Research motivation and core contributions
To address this gap, this study proposes an innovative four-stage multi-stage collaborative filtering (MCF) framework as a specific technical vehicle for the DCAI philosophy in process industries. The core contributions of this framework are as follows:
Technical innovation: The MCF framework successfully constructs a ‘golden dataset’ suitable for EAF energy consumption prediction through four progressive and collaborative stages: preliminary feature pruning, global instance denoising, collaborative feature selection, and boundary instance condensation. The core design follows the collaborative logic of ‘stabilising the feature space first, then purifying the instance distribution’, ensuring a systematic and effective data purification process. Performance enhancement: Rigorous evaluations based on the ‘golden dataset’ demonstrate that the MCF framework not only significantly increases the prediction hit rate within critical error tolerances but also substantially reduces the volatility of prediction accuracy (as measured by the standard deviation of root mean squared error (RMSE)), achieving a fundamental transformation from ‘unstable average accuracy’ to ‘industrial-grade robustness’. Strategic value: Through a decisive asymmetric comparative experiment, this study compellingly demonstrates the core strategic value of the DCAI paradigm: a basic Lasso model applied to the ‘golden dataset’ comprehensively outperforms a complex, hyperparameter-tuned XGBoost model trained on the original data in terms of both accuracy and robustness. This confirms that investing in data quality is a higher-leverage pathway than investing in model tuning.
Research limitations and paper structure
It implies that the MCF framework constructed in this study and the verification experiments rely strictly on production data collected from two specific 130-ton DC EAFs. While the design philosophy is generalisable, its direct applicability and optimal parameter configuration in other EAF types (such as AC EAFs) or other process industries (such as chemicals and cement production) require further verification. This article does not claim that the model possesses universal cross-equipment transferability, but rather aims to provide a reliable technical solution and empirical benchmark for DCAI applications in EAF scenarios.
The rest of this article is structured as follows: the second section elucidates the background of the dataset used in this study and systematically analyses the quality challenges faced by raw industrial data. The third section provides a detailed exposition of the MCF framework. The fourth section presents a series of rigorous, progressive experimental designs. The fifth section systematically presents and discusses the results of these experiments, while also addressing the limitations of the current study and suggesting directions for future research. Finally, the sixth section provides a conclusion to the article.

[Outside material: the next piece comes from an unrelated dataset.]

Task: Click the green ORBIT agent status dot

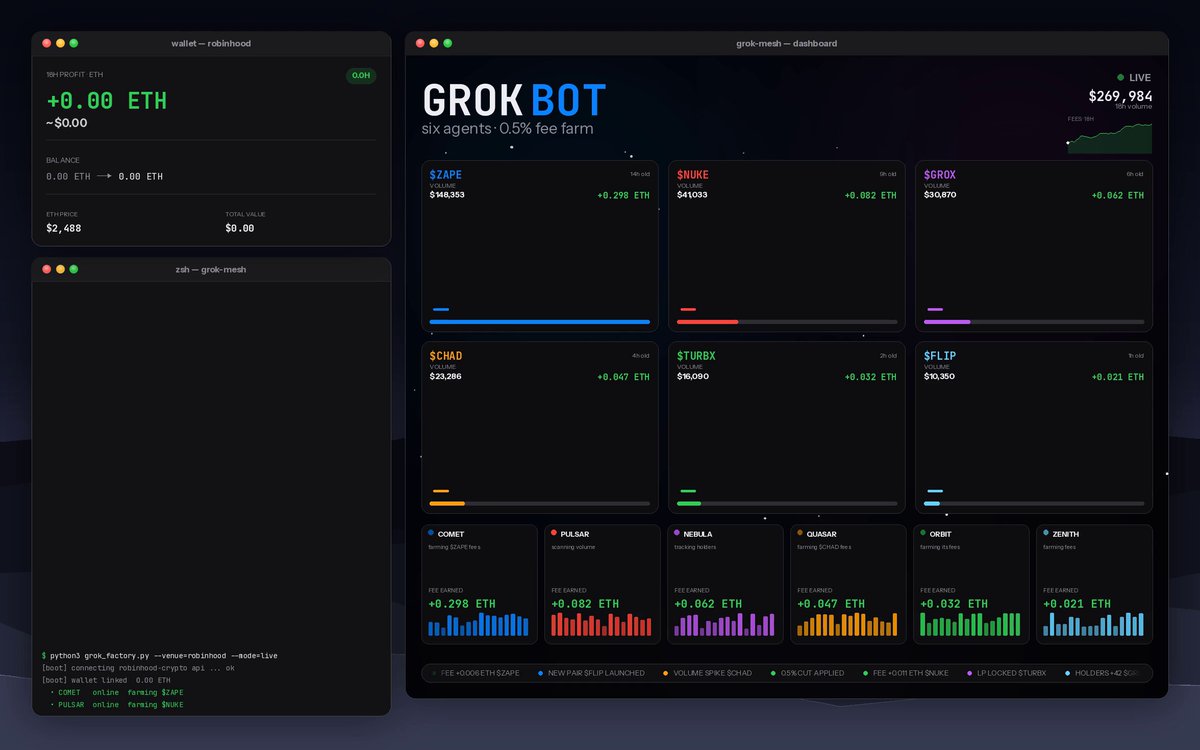Action: pyautogui.click(x=923, y=533)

Data foundation and quality challenges
This chapter elucidates the background of the industrial dataset utilised in this study and systematically analyses its inherent, unrefined quality challenges. This analysis not only serves as the direct motivation for introducing the MCF framework but also forms the logical cornerstone of the entire research design.
Dataset overview
The dataset used in this study was sourced from a steel enterprise in China, collected over a 6-month period from two similar 130-ton direct current (DC) EAFs. It comprises production records from 2000 valid smelting heats, each with 130 features. This dataset represents the production of approximately 120 different steel grades during this period, thereby exhibiting broad operational diversity and representativeness. The feature set is comprehensive, covering five key process dimensions of EAF steelmaking: initial charge characteristics, electrical energy input parameters, blowing and chemical characteristics, auxiliary material addition features, and in-process monitoring features. The core target variable for this research is the specific energy consumption (SEC, i.e. energy consumption per ton of steel) (kWh/t), a key performance indicator for EAF energy efficiency and economic viability.

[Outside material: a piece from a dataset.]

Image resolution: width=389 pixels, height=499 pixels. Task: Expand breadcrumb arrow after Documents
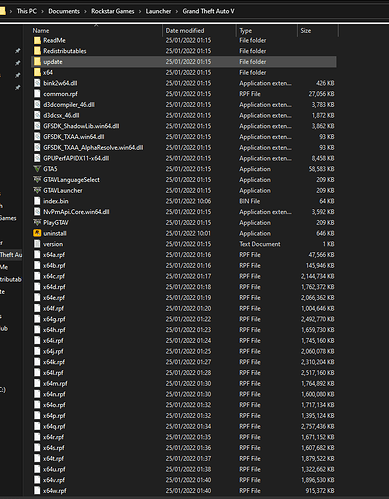85,11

To ensure the objectivity and rigour of all subsequent data purification effect assessments, a baseline strategy of ‘minimal preprocessing’ was intentionally adopted before the formal introduction of the MCF framework. Only a single, essential baseline operation was performed on the raw data: rows with a feature missing rate exceeding 50% were removed. Based on this criterion, a total of 46 records were excluded, accounting for only 2.3% of the total raw data. Preliminary statistical analysis indicated that the distribution of the removed samples across key process parameters (e.g. heat type and scrap addition) showed no significant difference from that of the retained samples, suggesting that the missingness primarily originated from sporadic cross-sensor data acquisition failures rather than systematic absence under specific operating conditions. Consequently, this operation maximally mitigates the risk of introducing selection bias while cleaning invalid data. The sole purpose of this step was to ensure that any subsequent machine learning models could run without input errors, rather than to perform any substantive intervention on the data quality. This design deliberately avoids common preprocessing steps such as feature pre-selection based on expert domain knowledge, complex outlier smoothing or data standardisation.

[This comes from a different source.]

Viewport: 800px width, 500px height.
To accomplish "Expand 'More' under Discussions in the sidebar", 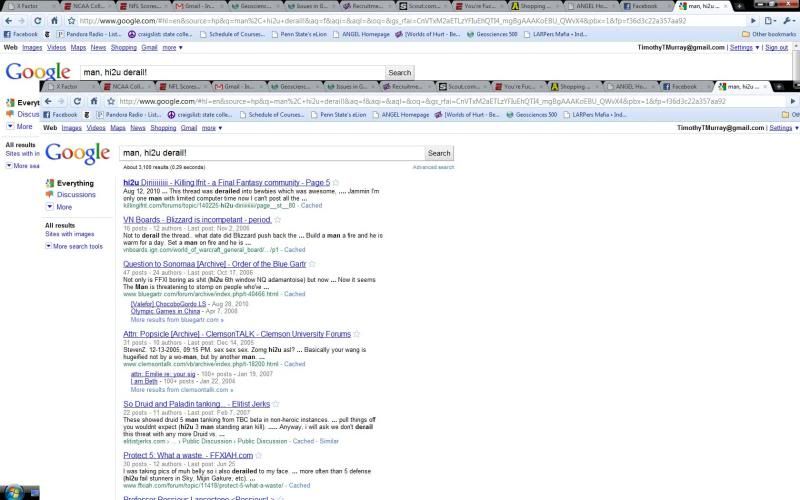I will pyautogui.click(x=64, y=207).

The core rationale for this strategic choice is to strictly adhere to the principle of controlled variables in scientific experimentation, aiming to establish a fair and highly challenging ‘raw baseline’. Consequently, any improvements in model performance observed in subsequent sections can be uniquely and unequivocally attributed to the systematic effects of the proposed MCF framework, thereby unambiguously quantifying its independent contribution. This design is intended to demonstrate that a well-engineered, systematic DCAI framework like MCF should inherently possess the capability to automatically identify and handle redundancy, anomalies and noise from highly complex raw data, without relying on prior, domain-specific human intervention.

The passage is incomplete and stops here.